As I said the rear wheels were fitted with wrong spec tires (265/30) and when I first got the car, there was this strange rattling sound coming from the exhaust that only occurs when I'm rolling it in 1st gear. The car also wheel hops on 1st gear full throttle (rear wheels starts jumping up and down violently). Finally, every time I stepped out of the vehicle, I can smell tire burn, even if I weren't driving very aggressively.

After replacing the rears with stock tires (265/35), the rattle is gone. I couldn't induce it tonight no matter how many times I stopped/rolled. Added to that, I put in 1st gear, turn off traction, and absolutely nailed it to the floor; no wheel spin, no wheel hope, no nothing. Just straight sling shoot acceleration. And there is no smell of the usual burning rubber after exiting the car.
Running the wrong tires on my Porsches is something with which I have no experience.

In your case, with the right tires on the car the symptoms/behavior are now gone I think provides you with a clue that the wrong tires were somehow at fault.

Over the years I have smelled the tires when getting out of the car. They are right there, they are big and they are often hot. So that you smell hot tire odor is not surprising.

But I note the wrong spec rear tires were obviously wearing at a fast rate and this comes from friction and friction produces heat so the rear tires could have been running hotter than normal which could explain the lack of tire smell now with new tires which track truer and run cooler. I suspect though you'll smell the tires some times as even properly aligned and the right spec tires will get plenty hot enough to smell.

The lack of hopping and what have you could be explained by the car's suspension geometry is now closer to optimum with the right tires fitted.
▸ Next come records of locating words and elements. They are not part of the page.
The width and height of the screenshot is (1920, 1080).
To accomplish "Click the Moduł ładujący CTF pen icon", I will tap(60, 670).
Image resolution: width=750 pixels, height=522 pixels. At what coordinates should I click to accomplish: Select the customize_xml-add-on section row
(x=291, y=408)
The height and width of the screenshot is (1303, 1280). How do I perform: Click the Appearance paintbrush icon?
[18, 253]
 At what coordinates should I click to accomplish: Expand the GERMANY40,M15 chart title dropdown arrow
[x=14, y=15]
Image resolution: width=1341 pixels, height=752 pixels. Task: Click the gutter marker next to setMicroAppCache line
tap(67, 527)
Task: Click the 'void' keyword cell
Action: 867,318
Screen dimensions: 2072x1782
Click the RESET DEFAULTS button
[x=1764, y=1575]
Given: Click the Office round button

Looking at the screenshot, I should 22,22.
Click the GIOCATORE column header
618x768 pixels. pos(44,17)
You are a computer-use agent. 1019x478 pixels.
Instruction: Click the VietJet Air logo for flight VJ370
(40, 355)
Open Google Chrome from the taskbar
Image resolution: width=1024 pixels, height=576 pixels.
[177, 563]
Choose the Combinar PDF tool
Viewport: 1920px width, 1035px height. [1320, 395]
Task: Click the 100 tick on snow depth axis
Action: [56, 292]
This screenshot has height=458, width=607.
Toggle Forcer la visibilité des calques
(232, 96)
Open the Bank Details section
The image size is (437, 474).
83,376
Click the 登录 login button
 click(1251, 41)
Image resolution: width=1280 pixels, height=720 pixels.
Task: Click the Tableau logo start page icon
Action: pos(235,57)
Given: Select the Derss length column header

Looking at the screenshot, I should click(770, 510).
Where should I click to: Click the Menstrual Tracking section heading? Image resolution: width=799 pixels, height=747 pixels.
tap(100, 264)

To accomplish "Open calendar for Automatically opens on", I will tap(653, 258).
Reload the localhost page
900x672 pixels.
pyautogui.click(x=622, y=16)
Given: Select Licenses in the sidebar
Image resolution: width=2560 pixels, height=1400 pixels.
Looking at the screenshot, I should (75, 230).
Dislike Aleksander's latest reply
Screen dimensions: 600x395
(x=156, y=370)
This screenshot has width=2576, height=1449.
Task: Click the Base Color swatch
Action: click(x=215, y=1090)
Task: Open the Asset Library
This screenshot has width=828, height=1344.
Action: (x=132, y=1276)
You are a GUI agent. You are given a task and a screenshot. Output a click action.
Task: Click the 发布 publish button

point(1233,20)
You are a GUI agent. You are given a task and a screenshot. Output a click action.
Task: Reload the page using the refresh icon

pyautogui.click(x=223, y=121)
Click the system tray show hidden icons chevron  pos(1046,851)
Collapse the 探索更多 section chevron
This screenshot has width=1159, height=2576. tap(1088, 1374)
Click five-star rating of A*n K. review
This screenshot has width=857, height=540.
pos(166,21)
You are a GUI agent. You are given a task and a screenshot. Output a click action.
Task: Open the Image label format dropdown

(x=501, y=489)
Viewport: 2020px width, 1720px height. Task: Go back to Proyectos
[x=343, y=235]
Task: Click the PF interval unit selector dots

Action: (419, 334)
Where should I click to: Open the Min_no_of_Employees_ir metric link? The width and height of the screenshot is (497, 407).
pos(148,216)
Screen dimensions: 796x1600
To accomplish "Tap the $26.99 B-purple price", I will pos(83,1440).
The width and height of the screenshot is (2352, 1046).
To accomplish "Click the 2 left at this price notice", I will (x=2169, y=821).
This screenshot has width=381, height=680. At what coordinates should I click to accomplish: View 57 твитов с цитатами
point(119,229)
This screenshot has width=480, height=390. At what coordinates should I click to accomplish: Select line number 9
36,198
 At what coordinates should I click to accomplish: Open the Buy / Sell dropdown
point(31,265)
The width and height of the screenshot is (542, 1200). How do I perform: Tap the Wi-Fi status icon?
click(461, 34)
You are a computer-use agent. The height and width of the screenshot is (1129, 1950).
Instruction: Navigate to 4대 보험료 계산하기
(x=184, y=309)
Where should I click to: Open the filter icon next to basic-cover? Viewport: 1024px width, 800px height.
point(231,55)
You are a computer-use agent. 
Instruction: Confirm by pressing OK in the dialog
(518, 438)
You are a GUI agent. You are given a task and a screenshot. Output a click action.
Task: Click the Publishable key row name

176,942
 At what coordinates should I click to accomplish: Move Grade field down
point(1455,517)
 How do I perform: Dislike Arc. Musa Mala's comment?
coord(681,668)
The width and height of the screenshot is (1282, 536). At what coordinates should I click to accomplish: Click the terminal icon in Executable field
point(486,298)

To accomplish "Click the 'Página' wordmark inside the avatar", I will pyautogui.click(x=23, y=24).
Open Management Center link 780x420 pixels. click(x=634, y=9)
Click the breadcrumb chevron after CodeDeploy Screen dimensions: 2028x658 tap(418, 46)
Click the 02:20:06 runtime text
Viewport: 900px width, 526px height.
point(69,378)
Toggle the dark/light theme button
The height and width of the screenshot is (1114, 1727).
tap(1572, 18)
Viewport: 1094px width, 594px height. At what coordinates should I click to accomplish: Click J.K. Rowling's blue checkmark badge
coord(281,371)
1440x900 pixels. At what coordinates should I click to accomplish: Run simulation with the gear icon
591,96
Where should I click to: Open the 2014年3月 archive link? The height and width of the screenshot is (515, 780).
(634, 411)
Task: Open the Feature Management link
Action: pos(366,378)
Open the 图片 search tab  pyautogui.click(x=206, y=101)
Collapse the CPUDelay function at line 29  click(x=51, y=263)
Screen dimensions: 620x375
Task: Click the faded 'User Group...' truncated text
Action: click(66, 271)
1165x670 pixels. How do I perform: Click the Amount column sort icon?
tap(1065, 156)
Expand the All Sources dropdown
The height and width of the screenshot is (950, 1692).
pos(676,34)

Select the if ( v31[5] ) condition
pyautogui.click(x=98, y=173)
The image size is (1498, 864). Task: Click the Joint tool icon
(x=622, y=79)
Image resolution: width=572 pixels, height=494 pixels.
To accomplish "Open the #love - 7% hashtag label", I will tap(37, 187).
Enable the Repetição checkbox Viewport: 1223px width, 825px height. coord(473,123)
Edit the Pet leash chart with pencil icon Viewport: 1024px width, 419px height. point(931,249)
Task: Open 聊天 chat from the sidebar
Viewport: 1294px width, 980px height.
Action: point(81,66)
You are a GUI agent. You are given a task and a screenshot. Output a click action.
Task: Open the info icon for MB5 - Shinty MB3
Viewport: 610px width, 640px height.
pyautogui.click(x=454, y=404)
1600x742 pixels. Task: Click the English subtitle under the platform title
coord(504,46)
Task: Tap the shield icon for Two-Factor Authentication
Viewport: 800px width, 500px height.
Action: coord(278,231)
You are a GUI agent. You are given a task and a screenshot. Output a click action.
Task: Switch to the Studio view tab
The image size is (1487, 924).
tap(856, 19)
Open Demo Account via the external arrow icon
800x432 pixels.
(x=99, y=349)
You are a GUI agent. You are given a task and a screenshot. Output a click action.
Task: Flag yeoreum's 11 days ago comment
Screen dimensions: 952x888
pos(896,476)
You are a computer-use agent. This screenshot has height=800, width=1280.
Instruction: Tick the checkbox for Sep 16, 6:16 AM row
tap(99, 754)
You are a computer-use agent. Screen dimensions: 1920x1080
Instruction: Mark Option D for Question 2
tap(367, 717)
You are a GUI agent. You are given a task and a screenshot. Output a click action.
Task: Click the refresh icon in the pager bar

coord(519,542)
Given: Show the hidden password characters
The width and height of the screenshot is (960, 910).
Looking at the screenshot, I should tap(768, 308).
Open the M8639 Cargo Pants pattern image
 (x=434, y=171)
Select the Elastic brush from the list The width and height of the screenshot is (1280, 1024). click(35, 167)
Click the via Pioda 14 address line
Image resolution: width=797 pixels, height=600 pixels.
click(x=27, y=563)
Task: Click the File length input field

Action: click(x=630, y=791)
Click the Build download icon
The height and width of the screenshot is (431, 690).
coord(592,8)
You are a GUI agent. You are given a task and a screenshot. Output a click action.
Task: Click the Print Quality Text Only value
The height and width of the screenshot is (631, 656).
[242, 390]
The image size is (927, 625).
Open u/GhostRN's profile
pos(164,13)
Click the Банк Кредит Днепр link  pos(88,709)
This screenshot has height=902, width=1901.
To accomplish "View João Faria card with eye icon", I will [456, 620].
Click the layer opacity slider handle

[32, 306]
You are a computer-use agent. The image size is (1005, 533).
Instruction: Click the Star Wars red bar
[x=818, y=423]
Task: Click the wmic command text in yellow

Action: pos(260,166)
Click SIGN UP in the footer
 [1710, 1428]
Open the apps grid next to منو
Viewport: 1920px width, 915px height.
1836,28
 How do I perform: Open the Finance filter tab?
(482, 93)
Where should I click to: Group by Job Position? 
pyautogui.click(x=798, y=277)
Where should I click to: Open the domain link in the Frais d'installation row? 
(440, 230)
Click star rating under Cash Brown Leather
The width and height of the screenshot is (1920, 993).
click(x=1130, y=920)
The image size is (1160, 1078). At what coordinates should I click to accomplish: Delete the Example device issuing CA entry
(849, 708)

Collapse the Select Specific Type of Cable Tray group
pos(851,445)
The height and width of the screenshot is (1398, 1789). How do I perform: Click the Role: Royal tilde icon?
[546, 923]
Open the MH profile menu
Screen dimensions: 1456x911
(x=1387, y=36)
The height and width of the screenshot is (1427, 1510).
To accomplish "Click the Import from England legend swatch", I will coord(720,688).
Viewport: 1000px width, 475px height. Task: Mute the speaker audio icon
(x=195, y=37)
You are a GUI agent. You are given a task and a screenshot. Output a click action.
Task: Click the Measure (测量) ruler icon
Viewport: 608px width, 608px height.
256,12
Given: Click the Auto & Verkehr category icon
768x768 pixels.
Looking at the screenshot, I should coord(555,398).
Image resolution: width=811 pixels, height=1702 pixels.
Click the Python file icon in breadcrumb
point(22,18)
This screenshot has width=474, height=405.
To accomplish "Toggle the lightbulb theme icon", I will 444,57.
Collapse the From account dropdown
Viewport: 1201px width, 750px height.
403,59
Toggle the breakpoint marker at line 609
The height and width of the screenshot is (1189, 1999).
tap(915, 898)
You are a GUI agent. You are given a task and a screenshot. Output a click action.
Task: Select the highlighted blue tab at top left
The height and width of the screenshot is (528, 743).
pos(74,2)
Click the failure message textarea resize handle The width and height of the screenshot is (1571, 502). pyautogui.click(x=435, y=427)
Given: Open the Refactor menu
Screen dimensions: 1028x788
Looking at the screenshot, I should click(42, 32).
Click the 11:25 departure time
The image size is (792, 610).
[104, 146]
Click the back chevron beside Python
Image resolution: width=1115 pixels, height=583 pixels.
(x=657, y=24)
I have to stress these cars are high performance sports cars. We tend to forget this but not too many years ago a car capable of 0 to 60mph in under 6 seconds, and with a top speed in excess of 150mph was at the top of the performance car list.

Tires play a critical role for these cars and coupled with this is proper alignment to ensure the tires have optimum contact with the pavement and maintain this under all conditions.

Your experience I think underlines the critical role proper tires have in the car's behavior and performance.